Alternatively, 30 litre disposable kegs are becoming more and more popular with microbreweries.

If you intend to open a pub/restaurant, then you will also need dispensing taps, CO2 etc.

We can get all of these for you, or advise you where to get them. Please email us.

Skip this, because its not feasible at low volumes. In Ireland, use new bottles.
Sterilizing: Some European microbreweries just fill new bottles without this step since testing has shown that new bottles are essentially bacteria free. Otherwise, you will need:
- 1 by BrewSmarter Bottle Rinser / Sterilizer (Fits BrewSmarter Complete 80 Bottle Tree)
- 2 by BrewSmarter Complete 80 Bottle Tree (Fits BrewSmarter Bottle Rinser)
- 1 by Chemipro OXI No Rinse Cleaner Sterilizer 1 Kg
Capping: Use a top quality counter top capper. Automated systems cost many tens of thousands of euros, and are not  feasible at this volume.
Labeling: The simplest solution is to use self adhesive labels. And place them manually since the cost of automated systems is not feasible at this volume.
Tank conditioned: A pressurized tank conditioned solution (sediment free bottles) is possible by simply chilling the kegs above to 2 oC and then using a Bottle filler BEERGUN with accessory kit. A trained operator can bottle 15 bottles per minute, or 900 per hour. However, this requires lots of kegs, and a cold room. Also bear in mind that if you become successful, and wish to scale up, then the cost of large pressurized tanks and counter pressure filling systems is high. 
Bottle conditioned: This solution already includes 2 bottling buckets, complete with filling sticks. So you won't need any additional equipment.

Notes on health as safety
Lifting the malt pipe from a 50 litre brew is not simple, and many customers make their own pulley systems to make this job easier. However, you need to be careful because the wort is normally at 78 oC when removing the malt pipe so it can cause burns if it falls back into the boiler and splashes hot liquid around. We are not qualified or able to advise on this, you may need to seek specialist advice.

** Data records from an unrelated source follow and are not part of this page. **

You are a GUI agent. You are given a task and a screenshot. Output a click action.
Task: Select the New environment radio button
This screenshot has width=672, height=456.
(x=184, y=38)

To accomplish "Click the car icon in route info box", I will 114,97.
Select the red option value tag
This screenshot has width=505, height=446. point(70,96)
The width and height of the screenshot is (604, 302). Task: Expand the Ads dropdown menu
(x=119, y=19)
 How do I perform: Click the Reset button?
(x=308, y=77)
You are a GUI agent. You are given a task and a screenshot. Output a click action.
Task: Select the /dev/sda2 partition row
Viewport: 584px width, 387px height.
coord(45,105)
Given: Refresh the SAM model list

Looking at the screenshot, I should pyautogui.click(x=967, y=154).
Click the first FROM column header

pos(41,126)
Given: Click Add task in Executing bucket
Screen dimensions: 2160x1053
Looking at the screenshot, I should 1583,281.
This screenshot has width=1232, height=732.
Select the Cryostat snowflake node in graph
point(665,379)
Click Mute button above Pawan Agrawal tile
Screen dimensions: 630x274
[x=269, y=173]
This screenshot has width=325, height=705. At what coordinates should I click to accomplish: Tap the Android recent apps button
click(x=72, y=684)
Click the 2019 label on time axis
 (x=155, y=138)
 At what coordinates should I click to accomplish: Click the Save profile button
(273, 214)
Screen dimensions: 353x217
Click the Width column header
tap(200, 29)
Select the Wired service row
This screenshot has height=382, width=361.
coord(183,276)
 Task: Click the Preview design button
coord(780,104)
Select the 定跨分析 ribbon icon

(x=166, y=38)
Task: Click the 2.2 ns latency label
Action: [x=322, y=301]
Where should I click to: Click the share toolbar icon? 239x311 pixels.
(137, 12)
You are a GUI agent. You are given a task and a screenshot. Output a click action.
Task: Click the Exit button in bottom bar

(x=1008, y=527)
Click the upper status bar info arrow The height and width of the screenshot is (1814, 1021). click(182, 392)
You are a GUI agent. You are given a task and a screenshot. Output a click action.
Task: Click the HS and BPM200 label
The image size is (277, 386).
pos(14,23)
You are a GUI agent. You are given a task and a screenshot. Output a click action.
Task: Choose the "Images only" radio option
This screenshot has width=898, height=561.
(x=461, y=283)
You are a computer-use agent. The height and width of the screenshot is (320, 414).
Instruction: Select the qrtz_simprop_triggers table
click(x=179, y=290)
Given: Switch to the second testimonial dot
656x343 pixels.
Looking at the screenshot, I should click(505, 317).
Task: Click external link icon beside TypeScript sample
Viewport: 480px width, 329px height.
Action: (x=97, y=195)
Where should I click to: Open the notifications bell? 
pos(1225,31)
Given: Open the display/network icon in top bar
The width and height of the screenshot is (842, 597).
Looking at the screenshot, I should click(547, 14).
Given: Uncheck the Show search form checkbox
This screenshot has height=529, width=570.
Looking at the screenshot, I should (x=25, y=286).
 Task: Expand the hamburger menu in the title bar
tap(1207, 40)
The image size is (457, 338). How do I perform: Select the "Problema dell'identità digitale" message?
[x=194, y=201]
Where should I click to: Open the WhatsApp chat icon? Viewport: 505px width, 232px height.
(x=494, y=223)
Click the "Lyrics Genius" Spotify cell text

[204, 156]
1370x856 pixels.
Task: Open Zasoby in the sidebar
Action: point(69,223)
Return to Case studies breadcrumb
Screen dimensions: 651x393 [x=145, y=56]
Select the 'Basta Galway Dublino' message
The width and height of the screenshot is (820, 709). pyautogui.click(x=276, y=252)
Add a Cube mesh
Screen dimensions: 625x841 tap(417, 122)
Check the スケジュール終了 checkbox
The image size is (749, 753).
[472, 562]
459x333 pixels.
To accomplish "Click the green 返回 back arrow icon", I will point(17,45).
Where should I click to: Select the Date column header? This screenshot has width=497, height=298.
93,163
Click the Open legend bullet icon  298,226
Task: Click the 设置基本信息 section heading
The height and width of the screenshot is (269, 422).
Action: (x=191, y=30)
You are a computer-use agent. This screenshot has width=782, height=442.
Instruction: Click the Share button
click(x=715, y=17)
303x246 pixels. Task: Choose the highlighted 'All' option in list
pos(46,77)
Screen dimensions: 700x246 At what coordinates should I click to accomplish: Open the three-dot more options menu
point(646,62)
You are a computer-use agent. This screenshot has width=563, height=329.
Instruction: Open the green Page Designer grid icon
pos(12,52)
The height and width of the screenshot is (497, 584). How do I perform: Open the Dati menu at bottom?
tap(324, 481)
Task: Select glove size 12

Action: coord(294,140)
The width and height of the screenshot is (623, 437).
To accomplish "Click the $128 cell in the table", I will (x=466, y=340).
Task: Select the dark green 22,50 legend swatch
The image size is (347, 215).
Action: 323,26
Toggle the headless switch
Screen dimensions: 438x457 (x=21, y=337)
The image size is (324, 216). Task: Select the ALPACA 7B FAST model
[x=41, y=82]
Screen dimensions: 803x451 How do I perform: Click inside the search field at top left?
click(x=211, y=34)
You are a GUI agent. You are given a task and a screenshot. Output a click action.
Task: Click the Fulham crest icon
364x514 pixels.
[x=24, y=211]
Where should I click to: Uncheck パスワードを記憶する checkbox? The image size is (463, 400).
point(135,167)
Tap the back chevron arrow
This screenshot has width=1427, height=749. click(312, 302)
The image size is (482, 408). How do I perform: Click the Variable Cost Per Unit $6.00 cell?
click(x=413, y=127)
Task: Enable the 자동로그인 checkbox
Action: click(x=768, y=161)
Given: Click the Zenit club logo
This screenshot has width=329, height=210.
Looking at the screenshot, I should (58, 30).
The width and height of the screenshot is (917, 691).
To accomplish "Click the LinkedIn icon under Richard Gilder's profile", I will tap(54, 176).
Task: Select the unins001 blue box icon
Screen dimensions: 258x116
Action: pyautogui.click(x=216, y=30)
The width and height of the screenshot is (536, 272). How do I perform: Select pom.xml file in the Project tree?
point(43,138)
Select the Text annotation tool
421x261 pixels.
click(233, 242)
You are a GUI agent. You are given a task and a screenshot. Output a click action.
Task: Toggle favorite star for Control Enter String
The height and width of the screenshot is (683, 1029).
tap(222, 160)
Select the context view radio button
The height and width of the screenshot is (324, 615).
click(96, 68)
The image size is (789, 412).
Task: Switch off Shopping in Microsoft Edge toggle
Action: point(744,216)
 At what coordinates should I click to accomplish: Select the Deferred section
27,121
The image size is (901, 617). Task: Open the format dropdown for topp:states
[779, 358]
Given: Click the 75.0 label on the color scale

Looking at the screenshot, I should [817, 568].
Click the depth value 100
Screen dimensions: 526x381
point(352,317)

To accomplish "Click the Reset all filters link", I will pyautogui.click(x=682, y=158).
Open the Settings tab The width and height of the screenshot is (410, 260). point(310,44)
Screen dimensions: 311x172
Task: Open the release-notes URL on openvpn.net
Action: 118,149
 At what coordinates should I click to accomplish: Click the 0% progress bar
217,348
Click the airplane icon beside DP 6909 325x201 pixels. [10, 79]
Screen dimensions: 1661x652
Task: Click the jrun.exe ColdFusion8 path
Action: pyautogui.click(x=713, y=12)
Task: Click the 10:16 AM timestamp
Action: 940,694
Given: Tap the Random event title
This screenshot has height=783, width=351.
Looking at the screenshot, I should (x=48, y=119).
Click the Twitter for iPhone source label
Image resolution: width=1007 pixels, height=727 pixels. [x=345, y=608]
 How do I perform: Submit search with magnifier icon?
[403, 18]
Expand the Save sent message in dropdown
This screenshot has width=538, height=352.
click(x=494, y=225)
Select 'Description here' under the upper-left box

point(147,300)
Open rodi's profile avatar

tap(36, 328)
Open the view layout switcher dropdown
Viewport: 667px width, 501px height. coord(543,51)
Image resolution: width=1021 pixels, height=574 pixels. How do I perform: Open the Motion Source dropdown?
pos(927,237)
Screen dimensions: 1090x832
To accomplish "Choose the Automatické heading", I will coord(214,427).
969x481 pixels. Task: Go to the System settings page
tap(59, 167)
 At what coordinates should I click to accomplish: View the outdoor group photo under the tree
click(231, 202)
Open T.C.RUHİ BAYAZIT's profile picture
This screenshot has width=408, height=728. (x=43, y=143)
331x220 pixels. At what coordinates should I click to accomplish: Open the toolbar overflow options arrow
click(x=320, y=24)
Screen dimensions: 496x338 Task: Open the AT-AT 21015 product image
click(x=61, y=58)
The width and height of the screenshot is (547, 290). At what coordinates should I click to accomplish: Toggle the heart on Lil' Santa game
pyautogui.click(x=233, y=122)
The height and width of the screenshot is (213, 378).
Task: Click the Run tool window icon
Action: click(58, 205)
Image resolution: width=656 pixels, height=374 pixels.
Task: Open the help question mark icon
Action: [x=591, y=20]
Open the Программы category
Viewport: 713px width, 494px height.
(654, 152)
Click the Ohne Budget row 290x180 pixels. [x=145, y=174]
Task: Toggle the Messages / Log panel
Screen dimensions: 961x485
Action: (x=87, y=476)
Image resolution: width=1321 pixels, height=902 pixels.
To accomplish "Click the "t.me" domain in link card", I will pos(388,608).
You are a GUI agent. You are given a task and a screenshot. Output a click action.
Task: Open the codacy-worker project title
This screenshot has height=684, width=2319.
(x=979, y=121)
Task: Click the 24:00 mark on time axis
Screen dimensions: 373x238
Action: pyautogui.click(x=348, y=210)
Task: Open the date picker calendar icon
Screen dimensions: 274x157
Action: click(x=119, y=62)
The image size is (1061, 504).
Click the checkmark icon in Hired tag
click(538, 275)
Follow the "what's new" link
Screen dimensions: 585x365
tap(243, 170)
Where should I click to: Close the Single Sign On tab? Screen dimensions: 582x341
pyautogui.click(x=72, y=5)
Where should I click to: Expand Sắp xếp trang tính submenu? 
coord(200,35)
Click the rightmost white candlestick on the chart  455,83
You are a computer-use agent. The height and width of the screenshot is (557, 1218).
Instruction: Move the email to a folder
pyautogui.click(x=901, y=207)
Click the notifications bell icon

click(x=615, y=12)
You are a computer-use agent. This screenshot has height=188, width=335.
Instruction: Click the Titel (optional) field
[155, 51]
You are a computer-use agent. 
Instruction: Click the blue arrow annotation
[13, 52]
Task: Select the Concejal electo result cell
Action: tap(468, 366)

If you place the Braumeister on a standard height bench, and place the fermenter on a stool, and the bottling buckets on the floor, then the max weight you should have to lift is circa 27 Kg. Same with 20 litre kegs; if you decide to use 50 litre kegs, you may need to invest in trollies and other handling equipment in order to comply with safety regulations. We are not qualified or able to advise on this, you will need to seek specialist advice.